FootballCeferin, austère capitaine révélé par les tempêtes
Sans passé sportif ni goût pour la lumière, le Slovène pourrait aborder sa réélection, mercredi, à la tête de l’UEFA, en gestionnaire discret d’un foot européen prospère. Mais les crises successives, pandémie et surtout Super Ligue, ont révélé ses failles et sa pugnacité.
A 55 ans, Aleksander Ceferin au visage émacié ne ressemble à aucun des grands dirigeants sportifs: ni à Michel Platini, son prédécesseur à l’UEFA, auréolé de ses trois Ballons d’or, ni à Gianni Infantino, son homologue à la FIFA, rarement avare d’une déclaration choc, ni à Thomas Bach, ex-champion olympique de fleuret devenu l’omniprésent visage du CIO. «Je ne suis pas un showman», avait d’emblée annoncé cet avocat méconnu lorsqu’il a été élu en septembre 2016 à la tête de la puissante Union européenne de football, face au Néerlandais Michael Van Praag, une fois Platini emporté par une affaire de paiement suspect concernant la FIFA.
Alors dirigeant d’un club de futsal, le FC Litija, puis président de la Fédération slovène à partir de 2011, Ceferin ne connaît de l’UEFA que sa commission juridique et se présente en «homme d’équipe» et de dialogue, un signal aux petites fédérations dans un foot européen où une poignée de sélections comme de clubs concentrent talents et trophées.
Départ en 2027
Réélu en 2019 sans opposition, comme il s’apprête à l’être mercredi à Lisbonne, le juriste ne s’est guère attiré de critiques publiques en près de sept ans: «La boutique est bien gérée», portée entre autres par sa lucrative Ligue des champions, résume un bon connaisseur des instances du football. Outre quelques réformes de gouvernance, dont la limitation à trois mandats de quatre ans pour le président – il devrait donc laisser la place en 2027 – Ceferin a mis sur les rails une nouvelle formule des compétitions européennes de clubs à partir de 2024, ainsi qu’une réforme du fair-play financier.
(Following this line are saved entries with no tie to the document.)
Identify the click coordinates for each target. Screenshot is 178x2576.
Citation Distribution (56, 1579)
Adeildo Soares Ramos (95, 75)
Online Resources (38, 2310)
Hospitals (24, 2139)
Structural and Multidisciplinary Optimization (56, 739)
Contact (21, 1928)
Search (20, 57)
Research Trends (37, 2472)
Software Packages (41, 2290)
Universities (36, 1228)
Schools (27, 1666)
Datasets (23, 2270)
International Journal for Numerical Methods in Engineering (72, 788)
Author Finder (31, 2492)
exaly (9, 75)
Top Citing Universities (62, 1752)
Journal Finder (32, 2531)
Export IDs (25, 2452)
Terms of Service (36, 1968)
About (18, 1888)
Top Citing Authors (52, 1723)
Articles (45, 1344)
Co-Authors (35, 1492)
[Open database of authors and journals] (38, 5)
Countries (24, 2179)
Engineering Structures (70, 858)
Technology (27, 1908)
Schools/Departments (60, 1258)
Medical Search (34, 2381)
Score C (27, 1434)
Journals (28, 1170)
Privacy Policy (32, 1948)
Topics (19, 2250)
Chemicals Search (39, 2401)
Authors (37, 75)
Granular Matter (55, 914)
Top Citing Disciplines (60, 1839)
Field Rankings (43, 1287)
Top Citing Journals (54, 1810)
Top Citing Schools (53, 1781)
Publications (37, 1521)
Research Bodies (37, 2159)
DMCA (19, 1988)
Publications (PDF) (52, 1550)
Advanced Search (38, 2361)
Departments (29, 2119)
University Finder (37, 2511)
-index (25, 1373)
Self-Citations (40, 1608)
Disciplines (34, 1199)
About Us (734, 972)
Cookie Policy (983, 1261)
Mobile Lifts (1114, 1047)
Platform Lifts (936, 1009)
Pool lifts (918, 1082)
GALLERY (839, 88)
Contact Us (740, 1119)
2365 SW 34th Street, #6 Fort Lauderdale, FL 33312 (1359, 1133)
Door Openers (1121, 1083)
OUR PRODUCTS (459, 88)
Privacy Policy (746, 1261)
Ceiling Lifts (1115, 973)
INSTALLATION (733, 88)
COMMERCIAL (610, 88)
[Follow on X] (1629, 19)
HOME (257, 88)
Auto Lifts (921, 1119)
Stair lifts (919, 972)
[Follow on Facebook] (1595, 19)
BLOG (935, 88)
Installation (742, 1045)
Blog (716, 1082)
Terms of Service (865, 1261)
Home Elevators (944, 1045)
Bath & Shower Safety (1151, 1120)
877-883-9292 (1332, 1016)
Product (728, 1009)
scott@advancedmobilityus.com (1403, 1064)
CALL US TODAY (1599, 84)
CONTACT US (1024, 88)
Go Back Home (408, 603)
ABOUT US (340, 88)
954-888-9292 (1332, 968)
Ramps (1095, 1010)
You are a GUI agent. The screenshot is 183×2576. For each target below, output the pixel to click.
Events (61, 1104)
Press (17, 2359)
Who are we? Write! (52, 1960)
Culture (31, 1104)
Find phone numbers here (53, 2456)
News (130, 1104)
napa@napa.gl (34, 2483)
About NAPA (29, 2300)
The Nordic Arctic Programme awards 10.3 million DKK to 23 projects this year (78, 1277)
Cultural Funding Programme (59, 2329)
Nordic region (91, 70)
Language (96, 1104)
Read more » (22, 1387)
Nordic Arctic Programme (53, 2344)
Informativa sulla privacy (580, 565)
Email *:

Il a aussi su ferrailler avec Gianni Infantino sur le calendrier international, quand la FIFA voulait élargir son Mondial des clubs puis organiser une Coupe du monde tous les deux ans, se rapprochant politiquement du patron du football sud-américain, Alejandro Dominguez. Pourtant, au printemps 2021, cet amateur de sports mécaniques et ceinture noire de karaté, perpétuellement sous contrôle, a failli rester dans l’histoire comme le fossoyeur du football européen de clubs, faute d’avoir vu venir la trahison d’une douzaine de dirigeants.
«Naïf» face aux «serpents»
Complotant en secret, les patrons de six clubs anglais, trois clubs italiens et trois clubs espagnols ont tenté de lancer leur propre compétition privée, le jour même de la présentation d’une réforme de la Ligue des champions, avant de renoncer en 48 heures face à l’ampleur du tollé et à la mobilisation politique. «Bêtement, je ne pouvais pas croire que mes interlocuteurs quotidiens préparaient en réalité un autre projet derrière notre dos», avait confié Ceferin à la chaîne slovène Pop TV. «J’ai sans doute été naïf, mais mieux vaut être naïf que menteur».
Mâchoire serrée, blanc comme un linge, il avait lâché ses coups contre «les serpents», «les douze salopards» et leur «crachat au visage de tous les amoureux du football», amèrement déçu par le patron de la Juventus Andrea Agnelli, si proche qu’il reste le parrain d’une de ses filles. L’UEFA a beau miser d’ici l’été sur un arrêt favorable de la Cour de justice européenne pour conforter son monopole sportif, l’épisode Super Ligue a rappelé les convoitises et fractures souterraines du foot européen, susceptibles de resurgir à tout moment.
Et si Aleksander Ceferin soigne ses relations avec le patron du Paris SG, Nasser Al-Khelaïfi, qui a succédé à Andrea Agnelli à la tête de l’Association européenne des clubs (ECA), il lui faut aussi ménager les intérêts de tous, la clé de la longévité pour un dirigeant d’instance sportive. Or, le Slovène peut se montrer intransigeant: en mars 2021 et en pleine pandémie de Covid-19, il avait exigé que les douze pays-hôtes de l’Euro s’engagent à accueillir du public, finissant par retirer la compétition à Bilbao et Dublin qui s’y préparaient pourtant depuis des années.